» **Dataset extract**
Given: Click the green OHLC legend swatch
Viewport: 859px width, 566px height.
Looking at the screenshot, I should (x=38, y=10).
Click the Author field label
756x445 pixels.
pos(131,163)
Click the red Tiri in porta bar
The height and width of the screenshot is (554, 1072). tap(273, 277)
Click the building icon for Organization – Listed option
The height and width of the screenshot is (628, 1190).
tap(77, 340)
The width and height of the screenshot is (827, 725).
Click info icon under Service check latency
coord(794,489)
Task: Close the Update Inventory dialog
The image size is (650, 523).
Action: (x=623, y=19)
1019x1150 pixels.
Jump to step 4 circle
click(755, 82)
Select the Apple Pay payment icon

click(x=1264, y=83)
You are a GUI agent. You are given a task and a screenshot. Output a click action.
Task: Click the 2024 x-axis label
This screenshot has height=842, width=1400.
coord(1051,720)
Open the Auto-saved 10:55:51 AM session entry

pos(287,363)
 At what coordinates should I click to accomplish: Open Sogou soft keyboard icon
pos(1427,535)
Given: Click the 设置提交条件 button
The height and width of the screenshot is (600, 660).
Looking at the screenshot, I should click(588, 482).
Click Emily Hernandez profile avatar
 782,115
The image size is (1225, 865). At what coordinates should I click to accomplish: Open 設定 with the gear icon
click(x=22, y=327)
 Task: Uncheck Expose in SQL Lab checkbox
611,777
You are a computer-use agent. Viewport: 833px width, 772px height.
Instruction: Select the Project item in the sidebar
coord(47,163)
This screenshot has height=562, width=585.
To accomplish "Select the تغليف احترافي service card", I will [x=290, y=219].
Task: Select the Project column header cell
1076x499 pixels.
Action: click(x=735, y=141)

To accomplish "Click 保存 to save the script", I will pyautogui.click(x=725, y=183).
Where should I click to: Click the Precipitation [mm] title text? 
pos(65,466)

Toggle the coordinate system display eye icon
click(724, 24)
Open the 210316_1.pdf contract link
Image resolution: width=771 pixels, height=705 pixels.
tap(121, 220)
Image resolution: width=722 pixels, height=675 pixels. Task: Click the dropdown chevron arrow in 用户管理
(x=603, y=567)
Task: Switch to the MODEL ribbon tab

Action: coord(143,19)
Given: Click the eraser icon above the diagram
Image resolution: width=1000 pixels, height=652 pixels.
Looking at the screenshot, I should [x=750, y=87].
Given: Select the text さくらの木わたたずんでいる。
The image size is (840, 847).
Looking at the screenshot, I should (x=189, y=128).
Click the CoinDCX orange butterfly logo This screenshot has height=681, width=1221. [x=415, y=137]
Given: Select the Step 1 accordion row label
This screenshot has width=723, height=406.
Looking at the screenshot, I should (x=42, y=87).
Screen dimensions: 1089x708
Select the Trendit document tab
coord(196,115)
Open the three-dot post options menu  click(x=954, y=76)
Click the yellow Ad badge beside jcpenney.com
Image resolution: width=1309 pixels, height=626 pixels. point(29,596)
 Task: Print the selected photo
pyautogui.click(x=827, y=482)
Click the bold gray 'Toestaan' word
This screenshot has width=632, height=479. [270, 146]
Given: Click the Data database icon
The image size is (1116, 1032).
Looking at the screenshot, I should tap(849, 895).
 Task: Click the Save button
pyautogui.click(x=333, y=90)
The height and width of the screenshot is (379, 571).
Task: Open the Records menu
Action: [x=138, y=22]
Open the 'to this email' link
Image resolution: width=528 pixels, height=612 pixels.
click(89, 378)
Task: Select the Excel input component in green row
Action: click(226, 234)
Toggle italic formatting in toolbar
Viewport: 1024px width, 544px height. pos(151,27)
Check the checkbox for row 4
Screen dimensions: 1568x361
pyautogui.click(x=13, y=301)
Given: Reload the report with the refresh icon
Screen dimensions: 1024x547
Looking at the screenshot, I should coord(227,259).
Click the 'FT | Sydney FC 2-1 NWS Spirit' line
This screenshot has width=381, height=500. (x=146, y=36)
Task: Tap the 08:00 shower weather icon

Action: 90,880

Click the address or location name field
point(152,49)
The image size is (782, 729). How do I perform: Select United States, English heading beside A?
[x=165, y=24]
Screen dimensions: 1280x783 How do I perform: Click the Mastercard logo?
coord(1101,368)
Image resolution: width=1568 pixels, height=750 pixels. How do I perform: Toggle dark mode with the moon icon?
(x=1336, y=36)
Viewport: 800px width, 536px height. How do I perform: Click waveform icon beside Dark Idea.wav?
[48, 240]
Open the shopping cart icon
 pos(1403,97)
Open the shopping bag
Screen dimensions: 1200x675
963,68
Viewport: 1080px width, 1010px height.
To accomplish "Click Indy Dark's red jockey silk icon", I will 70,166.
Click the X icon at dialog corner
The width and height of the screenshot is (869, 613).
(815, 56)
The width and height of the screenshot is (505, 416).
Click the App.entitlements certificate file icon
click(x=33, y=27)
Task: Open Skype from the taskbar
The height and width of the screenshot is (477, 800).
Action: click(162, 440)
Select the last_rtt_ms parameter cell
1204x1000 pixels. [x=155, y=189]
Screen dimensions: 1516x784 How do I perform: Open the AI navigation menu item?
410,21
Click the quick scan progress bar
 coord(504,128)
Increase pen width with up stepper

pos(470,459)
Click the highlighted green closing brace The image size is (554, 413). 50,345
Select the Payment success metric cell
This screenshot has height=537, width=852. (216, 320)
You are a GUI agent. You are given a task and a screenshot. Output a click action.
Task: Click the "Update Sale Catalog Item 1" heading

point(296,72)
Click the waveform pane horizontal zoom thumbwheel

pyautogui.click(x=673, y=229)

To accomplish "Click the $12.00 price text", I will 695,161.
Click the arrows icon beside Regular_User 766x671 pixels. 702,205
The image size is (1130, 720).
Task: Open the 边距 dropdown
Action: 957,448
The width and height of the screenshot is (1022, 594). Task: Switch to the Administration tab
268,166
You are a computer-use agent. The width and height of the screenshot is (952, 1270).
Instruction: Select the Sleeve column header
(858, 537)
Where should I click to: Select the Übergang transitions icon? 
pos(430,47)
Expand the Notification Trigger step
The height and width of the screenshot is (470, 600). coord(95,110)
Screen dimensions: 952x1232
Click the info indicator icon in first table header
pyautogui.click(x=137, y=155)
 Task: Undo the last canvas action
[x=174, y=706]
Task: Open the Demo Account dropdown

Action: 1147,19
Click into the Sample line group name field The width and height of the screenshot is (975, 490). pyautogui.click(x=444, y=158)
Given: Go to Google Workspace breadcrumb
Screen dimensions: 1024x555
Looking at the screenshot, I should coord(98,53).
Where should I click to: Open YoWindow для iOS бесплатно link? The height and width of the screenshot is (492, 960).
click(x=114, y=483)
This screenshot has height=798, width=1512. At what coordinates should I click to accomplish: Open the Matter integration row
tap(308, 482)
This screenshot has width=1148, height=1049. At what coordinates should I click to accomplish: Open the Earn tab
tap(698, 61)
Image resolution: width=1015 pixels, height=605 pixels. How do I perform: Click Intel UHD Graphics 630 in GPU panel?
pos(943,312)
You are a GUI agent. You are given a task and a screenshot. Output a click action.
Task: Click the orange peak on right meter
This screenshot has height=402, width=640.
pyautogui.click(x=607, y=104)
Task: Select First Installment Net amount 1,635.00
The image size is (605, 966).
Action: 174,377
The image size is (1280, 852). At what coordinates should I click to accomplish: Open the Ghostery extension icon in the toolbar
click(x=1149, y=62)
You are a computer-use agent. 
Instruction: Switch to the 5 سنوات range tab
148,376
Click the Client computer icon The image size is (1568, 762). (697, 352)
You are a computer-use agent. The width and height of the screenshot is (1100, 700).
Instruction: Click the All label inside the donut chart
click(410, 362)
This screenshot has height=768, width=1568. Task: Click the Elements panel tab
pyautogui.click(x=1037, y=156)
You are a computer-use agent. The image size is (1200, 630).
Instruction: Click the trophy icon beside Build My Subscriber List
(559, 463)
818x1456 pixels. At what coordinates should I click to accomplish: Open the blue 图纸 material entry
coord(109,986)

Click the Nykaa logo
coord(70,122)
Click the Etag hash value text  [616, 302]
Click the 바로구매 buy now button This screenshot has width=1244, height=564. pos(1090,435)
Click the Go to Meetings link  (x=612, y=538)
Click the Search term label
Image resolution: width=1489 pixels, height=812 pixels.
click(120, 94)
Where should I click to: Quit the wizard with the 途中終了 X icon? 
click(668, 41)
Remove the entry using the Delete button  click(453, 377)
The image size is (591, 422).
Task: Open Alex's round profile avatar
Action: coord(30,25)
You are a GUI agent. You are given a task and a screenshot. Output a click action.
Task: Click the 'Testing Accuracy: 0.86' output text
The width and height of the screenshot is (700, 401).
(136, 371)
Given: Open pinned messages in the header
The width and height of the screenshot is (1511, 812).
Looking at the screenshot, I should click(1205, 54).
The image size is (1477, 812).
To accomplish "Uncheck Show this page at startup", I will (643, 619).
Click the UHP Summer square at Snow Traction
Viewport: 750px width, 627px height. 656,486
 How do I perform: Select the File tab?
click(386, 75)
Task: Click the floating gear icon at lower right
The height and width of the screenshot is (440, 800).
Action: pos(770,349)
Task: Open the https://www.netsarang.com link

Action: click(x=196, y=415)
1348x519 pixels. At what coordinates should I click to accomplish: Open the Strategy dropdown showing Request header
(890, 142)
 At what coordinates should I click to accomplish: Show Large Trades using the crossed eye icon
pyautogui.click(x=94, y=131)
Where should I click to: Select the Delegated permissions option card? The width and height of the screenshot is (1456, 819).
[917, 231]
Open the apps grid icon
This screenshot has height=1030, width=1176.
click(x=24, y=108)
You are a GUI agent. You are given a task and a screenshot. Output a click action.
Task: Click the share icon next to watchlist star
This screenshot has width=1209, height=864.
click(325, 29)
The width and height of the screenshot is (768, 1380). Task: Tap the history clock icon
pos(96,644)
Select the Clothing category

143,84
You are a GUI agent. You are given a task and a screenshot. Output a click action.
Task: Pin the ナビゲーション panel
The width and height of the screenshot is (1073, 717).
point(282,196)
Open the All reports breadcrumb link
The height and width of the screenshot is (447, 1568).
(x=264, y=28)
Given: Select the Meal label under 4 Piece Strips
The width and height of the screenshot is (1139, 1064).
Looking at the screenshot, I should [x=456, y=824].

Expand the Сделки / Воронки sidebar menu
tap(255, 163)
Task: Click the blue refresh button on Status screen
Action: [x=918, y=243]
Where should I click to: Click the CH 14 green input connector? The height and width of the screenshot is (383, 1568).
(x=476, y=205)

» **What to produce**
What you give back should be exactly the lines of the data above from the line with "is (952, 1270)." through the line with "Screen dimensions: 952x1232", both of those included, and nothing more.

» **Task solution**
You are a computer-use agent. The width and height of the screenshot is (952, 1270).
Instruction: Select the Sleeve column header
(858, 537)
Where should I click to: Select the Übergang transitions icon? 
pos(430,47)
Expand the Notification Trigger step
The height and width of the screenshot is (470, 600). coord(95,110)
Screen dimensions: 952x1232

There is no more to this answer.